Shays Rebellion

This Day in History

While many would argue that the Feds wield too much power these days, most would agree that certain enumerated duties are best handled at the top level of our central government. Never was that more evident than began on this day in 1786 when a rowdy group of about 5,000 farmers and merchants staged what is known as Shay’s Rebellion.

Daniel Shay, the leader of the disgruntled band, was a farmer who found himself unable to pay debts he owed even though he had served honorably as a soldier in the Revolutionary War.

Unfortunately, because the then-law-of-the-land, The Articles of Confederation, did not allow for taxation, no monies had been collected as payment for the soldiers who fought for our freedom from England which left Shay and many others with growing debt and no ability to pay them off.

Banks began to confiscate goods and seize property through foreclosure which of course did not sit well with Shay and other hardworking farmers who needed their land in order to survive. The angry mob went to the streets of Massachusetts shutting down court hearings and proceedings, demanding the protection of their property rights.

The rebellion, while certainly disturbing, was considered a failure and Daniel Shay was subsequently arrested for his part and then later released.

So were all of their efforts in vain? Well, as is the case with most events throughout history (even those considered largely unsuccessful) the answer is a resounding “NO!”
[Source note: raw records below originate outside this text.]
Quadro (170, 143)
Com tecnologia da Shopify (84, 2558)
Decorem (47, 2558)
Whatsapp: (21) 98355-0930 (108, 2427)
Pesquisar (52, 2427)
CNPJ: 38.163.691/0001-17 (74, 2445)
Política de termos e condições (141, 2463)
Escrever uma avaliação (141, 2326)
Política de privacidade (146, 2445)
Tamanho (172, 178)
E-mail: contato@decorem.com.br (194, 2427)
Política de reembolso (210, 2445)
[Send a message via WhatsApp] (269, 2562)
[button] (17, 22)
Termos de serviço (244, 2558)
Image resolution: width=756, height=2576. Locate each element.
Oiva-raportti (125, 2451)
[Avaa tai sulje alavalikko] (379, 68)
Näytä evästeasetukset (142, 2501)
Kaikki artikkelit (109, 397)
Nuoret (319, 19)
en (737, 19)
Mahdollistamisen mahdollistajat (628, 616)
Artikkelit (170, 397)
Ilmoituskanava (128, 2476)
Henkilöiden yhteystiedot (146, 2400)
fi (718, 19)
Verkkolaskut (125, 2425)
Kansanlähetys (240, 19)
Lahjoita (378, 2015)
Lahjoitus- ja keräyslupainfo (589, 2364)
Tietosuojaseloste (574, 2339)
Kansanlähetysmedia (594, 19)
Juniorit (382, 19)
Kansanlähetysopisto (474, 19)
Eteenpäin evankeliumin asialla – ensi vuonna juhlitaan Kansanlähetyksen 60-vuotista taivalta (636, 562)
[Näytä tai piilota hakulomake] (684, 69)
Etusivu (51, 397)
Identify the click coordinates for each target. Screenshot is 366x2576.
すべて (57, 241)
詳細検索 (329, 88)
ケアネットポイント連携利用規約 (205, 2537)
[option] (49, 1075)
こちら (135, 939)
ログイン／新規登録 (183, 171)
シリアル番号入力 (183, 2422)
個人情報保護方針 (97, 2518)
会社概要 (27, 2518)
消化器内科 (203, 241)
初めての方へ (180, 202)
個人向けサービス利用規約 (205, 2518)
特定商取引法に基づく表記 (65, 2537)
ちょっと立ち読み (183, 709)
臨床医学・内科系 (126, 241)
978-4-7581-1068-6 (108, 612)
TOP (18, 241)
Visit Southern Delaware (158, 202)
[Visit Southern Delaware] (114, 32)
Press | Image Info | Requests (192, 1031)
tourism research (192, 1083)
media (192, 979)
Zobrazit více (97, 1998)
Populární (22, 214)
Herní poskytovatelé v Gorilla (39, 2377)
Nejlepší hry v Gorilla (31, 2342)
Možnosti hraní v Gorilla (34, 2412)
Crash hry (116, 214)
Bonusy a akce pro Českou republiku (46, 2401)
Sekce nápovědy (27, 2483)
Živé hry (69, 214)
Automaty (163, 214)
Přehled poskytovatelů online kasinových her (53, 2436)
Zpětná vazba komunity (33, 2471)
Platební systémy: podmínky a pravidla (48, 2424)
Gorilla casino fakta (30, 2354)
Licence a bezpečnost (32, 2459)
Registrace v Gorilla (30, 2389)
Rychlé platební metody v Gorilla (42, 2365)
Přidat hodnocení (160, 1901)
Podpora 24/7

The incident sharply illuminated the shortcomings of the Articles of Confederation and the need for a form of governance that provided for a stronger central government and thus a more cohesive union.

The rebellion was not squashed by a large national military force but rather a group of private soldiers because the Articles of Confederation did not provide for the establishment of a federally mandated and funded military.

Ironically, the very thing that rendered the Feds unable to quickly tamp down Shay and his cohorts by swift use of military might, was the very thing that led them to rebel on that fateful day as the federal government did not see an obligation to pay Revolutionary War soldiers when their duties were not expressly enumerated in the Articles.

Soon after Shay’s Rebellion was put down, the United States Constitution would become the official law of the land, rendering the Articles of Confederation obsolete. And oddly, we can thank Daniel Shay and his army of angry rebels for demonstrating how woefully short they were in ensuring a unified republic.